Computer users, especially Mac users, should be on the lookout for a dangerous Mac OS X Trojan going disguised as a PDF file that trick users into installing malware, which in return makes their system vulnerable to a remote attack.
Even though it is rare, Mac malware continues to be a burden among unfortunate Mac OS X users who run their systems without any type of anti-malware or anti-virus protection. In recent onslaughts of malware attacks on Macs, it has resulted in the installation of fake security applications much like what on a day-to-day basis for PCs. The latest threat against Macs utilizes a social engineering technique, one of the first we have seen affect a Mac system. This technique basically takes advantage of a trusted and recognizable file, a PDF file in this case, and launches a backdoor attack on the Mac computer.
The generic trojans Trojan-Dropper:OSX/Revir.A and Backdoor:OSX/Imuler.A, known for installing malware on an infected computer, are the culprit of the recent Mac PDF document exploitation. These are Trojan droppers that aide in the exploitation and redirection on Mac computers affected by the malicious PDF file. Basically, after the Trojan dropper-infection is installed from the loading of the malicious PDF file, it launches a backdoor infection possibly by connecting to a malicious source over the Internet. Backdoors carry a heavy payload in the sense that it could allow communication with a remote command-and-control server to be initiated.

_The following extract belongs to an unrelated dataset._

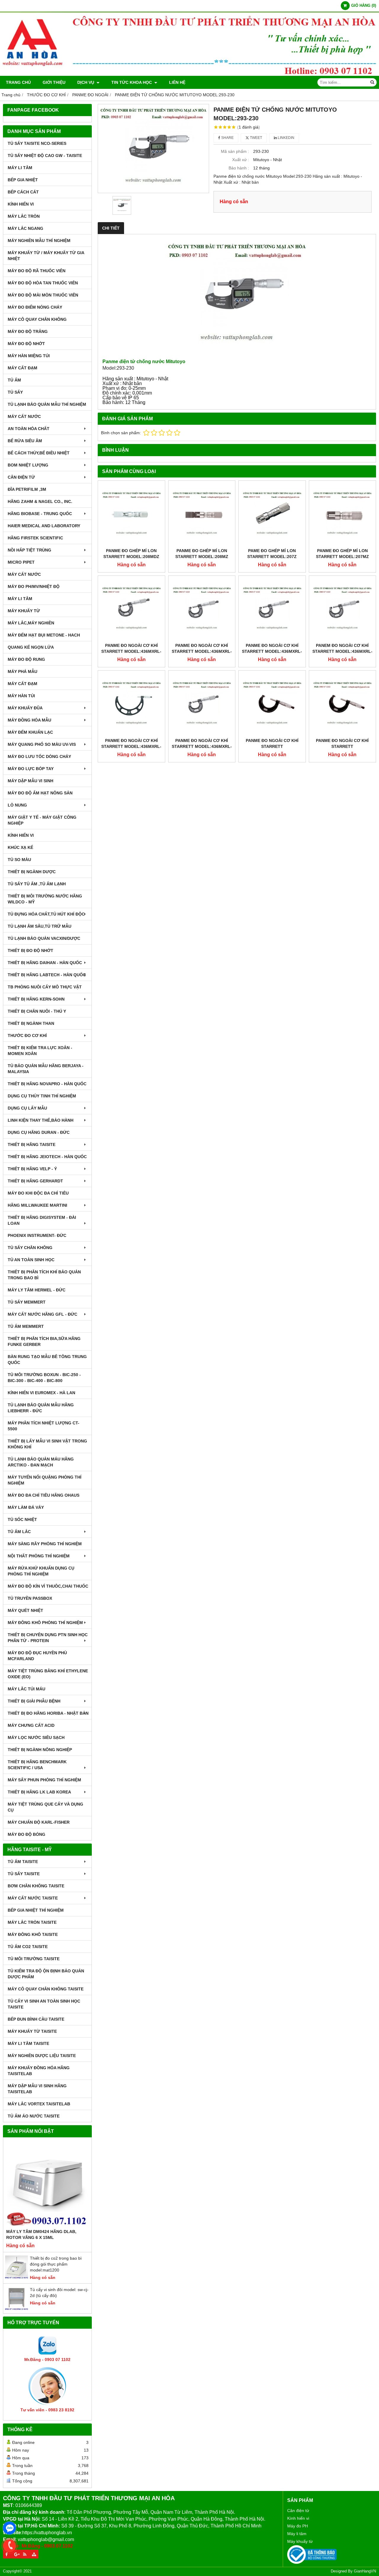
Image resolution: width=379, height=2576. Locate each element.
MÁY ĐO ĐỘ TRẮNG (28, 331)
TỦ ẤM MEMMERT (26, 1326)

With such a remote connection, a hacker could infiltrate a system and have unadulterated access to files, personal data or stored passwords. In other words, this exploit could turn into a bad case of 'you no longer exist' or what we refer to as, Identity Theft.
Security researchers have made a discovery that the particular malware laden PDF file contains Chinese language. Commonly, we have seen cases where malware files are written in a language other than English, which sometimes is a concurrence of its creator's origin. It has yet to be revealed where the malicious PDF comes from.
The Mac OS X Trojan PDF file is currently a low risk threat because it does not exactly take advantage of a vulnerability nor does it actually contain a Trojan but rather installs one. Moreover, some security researchers believe that a properly configured Mac computer would be able to mitigate the backdoor installer that is initiated by the malicious PDF file. Clearly, the crosshairs are still sharply focused on Windows systems and Mac computers are just bonus points for relentless hackers that conjure up new malware every day.
Do you ever think or fear that Mac computers will one day face the wrath that PCs have faced with when it comes to malware? If so, what would be the factors to contribute to targeting Mac systems other than a growing population of them?